BrianB wrote:
I am not an expert on ejection seat sequencing, not having been a rigger in the military, but once the parachute starts to leave the pack the opening sequence is the same for military and general aviation types. I think that the military seats like the ACES II seats flown in most American fighters do have a logic circuit that times the opening of the pack based on altitude and airspeed...... on the deck=fast deployment and high and fast=slower sequence. Randy Haskin, is that accurate?

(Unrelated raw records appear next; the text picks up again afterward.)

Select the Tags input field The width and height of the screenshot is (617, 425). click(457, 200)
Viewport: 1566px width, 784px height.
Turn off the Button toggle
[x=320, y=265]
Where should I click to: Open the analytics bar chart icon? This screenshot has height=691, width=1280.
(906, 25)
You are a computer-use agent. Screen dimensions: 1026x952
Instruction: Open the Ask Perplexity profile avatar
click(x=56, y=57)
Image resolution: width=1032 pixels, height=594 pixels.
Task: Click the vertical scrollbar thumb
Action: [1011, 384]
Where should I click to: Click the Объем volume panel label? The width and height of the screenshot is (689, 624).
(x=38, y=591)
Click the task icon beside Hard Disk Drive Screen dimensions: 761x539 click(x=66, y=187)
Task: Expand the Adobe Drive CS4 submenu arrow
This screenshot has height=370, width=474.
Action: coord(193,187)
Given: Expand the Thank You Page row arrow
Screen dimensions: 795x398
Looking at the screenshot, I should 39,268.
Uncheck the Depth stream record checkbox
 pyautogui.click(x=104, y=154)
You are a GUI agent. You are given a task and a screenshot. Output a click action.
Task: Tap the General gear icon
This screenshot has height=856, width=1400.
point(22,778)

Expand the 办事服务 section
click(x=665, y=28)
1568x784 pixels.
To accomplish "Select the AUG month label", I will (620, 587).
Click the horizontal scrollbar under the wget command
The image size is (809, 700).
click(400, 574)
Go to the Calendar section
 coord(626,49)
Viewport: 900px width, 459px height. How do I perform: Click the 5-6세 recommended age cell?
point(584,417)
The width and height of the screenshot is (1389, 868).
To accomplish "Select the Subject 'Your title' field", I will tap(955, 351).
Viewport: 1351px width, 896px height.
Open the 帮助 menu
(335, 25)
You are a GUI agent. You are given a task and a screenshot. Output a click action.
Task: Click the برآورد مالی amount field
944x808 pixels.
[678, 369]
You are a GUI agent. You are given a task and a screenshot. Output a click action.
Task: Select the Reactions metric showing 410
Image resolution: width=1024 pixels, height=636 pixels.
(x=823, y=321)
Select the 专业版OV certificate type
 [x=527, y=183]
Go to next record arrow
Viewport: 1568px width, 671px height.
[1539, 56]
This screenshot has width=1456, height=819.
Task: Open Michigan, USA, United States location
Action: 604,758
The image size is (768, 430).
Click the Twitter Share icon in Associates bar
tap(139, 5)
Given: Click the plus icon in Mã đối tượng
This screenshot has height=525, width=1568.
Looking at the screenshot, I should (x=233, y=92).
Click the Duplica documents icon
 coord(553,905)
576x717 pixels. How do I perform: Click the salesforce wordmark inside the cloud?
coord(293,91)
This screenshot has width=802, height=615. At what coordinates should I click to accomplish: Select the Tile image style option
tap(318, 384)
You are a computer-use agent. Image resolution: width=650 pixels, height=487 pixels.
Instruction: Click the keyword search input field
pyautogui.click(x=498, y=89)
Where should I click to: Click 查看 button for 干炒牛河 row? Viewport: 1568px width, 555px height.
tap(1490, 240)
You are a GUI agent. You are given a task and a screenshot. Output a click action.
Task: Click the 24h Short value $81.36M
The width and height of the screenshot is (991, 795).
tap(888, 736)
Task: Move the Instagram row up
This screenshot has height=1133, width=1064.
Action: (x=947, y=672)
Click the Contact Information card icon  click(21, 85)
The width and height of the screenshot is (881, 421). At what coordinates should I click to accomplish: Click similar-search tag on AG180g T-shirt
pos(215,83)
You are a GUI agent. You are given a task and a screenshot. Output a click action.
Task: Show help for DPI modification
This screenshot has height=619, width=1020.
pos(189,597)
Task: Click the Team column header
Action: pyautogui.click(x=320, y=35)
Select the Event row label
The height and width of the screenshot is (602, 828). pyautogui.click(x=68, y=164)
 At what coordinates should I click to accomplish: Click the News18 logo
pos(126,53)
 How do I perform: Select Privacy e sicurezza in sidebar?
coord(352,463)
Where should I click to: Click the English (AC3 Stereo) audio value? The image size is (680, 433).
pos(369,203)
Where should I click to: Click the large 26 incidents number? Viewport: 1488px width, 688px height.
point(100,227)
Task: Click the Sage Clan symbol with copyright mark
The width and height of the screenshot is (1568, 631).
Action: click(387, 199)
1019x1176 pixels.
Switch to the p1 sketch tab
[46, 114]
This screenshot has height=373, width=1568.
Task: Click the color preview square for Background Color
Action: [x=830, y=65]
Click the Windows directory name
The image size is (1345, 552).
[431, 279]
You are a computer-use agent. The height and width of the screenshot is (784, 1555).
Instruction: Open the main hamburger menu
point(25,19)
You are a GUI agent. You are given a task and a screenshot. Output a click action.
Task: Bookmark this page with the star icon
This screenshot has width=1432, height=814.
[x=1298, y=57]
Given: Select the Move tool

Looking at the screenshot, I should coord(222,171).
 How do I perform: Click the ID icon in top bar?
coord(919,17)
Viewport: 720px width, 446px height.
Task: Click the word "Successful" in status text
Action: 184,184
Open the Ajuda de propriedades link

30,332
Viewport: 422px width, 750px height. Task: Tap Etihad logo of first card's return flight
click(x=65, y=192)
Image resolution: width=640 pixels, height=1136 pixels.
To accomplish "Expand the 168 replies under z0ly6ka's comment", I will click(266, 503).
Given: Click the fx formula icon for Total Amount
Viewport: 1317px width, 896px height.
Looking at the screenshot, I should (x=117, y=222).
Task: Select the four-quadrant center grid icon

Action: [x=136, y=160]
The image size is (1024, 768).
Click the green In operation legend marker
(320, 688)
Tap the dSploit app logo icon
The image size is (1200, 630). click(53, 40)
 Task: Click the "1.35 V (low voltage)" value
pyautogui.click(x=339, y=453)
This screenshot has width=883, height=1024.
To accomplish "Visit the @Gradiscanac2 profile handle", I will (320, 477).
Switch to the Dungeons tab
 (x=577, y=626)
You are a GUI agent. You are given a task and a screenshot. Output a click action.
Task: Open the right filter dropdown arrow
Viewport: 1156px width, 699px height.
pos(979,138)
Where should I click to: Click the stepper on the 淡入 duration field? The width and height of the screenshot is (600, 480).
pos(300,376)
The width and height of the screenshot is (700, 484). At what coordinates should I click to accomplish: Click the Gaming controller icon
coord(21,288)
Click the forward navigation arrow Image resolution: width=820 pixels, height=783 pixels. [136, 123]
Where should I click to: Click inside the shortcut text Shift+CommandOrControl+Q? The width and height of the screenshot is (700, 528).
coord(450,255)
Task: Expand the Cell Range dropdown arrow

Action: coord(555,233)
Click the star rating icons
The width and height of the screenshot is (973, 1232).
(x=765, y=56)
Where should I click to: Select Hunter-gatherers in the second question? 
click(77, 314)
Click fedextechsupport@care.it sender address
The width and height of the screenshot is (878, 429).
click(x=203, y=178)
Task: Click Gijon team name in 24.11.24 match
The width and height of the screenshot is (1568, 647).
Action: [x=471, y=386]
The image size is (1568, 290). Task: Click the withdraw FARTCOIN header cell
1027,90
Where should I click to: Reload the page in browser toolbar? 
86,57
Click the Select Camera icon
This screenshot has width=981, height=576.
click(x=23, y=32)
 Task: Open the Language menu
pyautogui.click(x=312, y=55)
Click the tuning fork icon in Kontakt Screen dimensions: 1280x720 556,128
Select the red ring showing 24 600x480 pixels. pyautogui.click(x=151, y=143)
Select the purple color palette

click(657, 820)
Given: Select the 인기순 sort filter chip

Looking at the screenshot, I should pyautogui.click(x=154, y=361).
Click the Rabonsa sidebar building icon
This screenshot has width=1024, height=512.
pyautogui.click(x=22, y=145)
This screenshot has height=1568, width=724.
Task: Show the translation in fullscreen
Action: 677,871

In the ACES seat, the C-9 parachute is actually part of the seat -- it is packed right aft of the headrest and between the pitot tubes. As such, the seat can sense airspeed and altitude, and make smart decisions about when to open the chute based on reducing opening shock. If you bail out high, the seat simply keeps the pilot in the seat with a small drogue chute deployed and waits until you're at a lower altitude. At lower altitude, it deploys the drogue chute and waits until the seat slows a bit before deploying the main chute. In the case of Noodle above, even at the insane airspeed that he punched out at, the seat deployed the chute immediately and it was nearly ripped to shreds by the speed. Never the less it decelerated him enough at a low enough altitude that he plopped into the ocean at a survivable speed. He had far more injuries from his limbs flailing around at 675 knots than he did from the high speed opening shock.
There is actually no provision for a "manual" bailout in the ACES seat, since you're not actually wearing the chute.
In other seats -- such as the one in the T-38 -- a standard back chute is worn. Other than a barometer that gets pulled when the seatbelt pulls it, the seat has no vote in when the chute gets pulled. Either the pilot manually deploys it by pulling the D-handle, or the barometer automatically deploys it when you've fallen below 15K baro altitude.